警視庁のデータによると、2018年時点における振り込め詐欺などの特殊詐欺の被害者の78.1%を、65歳以上の高齢者が占めています。

そのうち、被害者のうち78.2%が「自分は被害に遭わないと思っていた」と回答しており、被害に遭う可能性を過小評価する傾向があります。

多くの詐欺被害は家族の協力があって防がれているものが多いです。家族や親族などの身寄りがいない高齢者は、相談者がいないことから詐欺被害の対象になりがちです。

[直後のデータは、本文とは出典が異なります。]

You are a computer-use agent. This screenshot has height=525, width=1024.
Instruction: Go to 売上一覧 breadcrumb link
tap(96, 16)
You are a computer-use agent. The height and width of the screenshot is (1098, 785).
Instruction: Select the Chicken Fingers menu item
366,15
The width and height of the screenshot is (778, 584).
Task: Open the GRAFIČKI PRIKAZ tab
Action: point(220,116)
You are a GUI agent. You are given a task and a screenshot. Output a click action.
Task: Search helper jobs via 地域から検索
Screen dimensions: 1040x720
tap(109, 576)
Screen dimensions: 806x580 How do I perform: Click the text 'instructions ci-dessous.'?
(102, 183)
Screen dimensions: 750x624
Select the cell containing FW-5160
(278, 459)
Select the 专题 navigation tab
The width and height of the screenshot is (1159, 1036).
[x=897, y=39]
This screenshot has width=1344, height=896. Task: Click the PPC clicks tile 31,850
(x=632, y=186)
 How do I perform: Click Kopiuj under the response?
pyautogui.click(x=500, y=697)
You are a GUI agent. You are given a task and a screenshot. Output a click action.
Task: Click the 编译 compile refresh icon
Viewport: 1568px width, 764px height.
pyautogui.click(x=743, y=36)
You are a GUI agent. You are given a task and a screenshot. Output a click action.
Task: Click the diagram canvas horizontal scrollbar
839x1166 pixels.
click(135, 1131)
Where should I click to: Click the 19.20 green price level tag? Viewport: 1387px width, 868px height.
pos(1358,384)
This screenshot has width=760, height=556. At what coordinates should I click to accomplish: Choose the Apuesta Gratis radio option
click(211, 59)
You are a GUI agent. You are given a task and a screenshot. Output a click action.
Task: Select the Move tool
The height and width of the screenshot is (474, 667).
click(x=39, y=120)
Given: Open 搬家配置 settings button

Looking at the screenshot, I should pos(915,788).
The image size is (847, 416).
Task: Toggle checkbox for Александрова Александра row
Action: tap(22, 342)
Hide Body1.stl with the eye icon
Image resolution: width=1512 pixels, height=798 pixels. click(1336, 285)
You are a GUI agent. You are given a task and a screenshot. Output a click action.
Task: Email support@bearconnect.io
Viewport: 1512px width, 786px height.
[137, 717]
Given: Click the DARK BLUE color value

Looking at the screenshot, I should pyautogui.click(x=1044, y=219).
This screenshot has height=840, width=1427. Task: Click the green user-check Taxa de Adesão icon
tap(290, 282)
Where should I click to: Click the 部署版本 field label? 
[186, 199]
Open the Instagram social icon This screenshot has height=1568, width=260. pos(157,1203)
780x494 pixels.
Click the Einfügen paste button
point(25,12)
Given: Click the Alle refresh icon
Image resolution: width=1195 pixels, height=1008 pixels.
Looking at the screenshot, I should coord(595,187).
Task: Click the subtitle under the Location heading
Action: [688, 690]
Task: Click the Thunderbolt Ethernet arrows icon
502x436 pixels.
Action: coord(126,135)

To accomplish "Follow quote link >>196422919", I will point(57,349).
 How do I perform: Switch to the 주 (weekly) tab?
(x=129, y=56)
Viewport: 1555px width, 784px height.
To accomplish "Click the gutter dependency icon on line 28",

参照:警視庁 [特殊詐欺の現状と高齢者被害防止のための新たな取組]

介護・医療に関すること

身寄りがいない高齢者が介護や医療を受けるにあたって、以下の点で困難が生じることがあります。

  • 入院・入居時に身元保証人がいない
  • 支払い能力の有無

介護サービスの利用や病院に入院するにあたり、本人の身元や支払いを保証してくれる人が必要になります。順に解説します。

入院・入居時に身元保証人がいない

身寄りがいない高齢者の場合、施設への入居や入院に関わる身元保証人を見つけられず、入居を断られることがあります。

一般的に入院や老人ホームへの入居には、身元保証人と身元引受人が必要です。法律上、身元保証人がいないから入院できないことはありませんが、容体が急変し意思の疎通が困難になった場合など、身元保証人がいないと対応に困るケースがあります。

なお、一部の老人ホームでは身元保証人がいなくても入居できる施設もありますが、独身の高齢者が増加していることもあり競争率は上昇しています。

支払い能力の有無

身元保証人と同様に、入院や入居するにあたり、本人に支払い能力があるかが問われます。

老人ホームに入居する人の多くが、個人の収入や年金でまかなう範囲で施設を探すことになります。身元保証人がいない場合は、別途クレジットカード決済や預託金の差入れを求められるケースもあります。

なお、月額費用や日常生活における金銭管理を施設側が行ってくれるところもありますが、介護保険サービスの範囲外となるため、別途費用が必要です。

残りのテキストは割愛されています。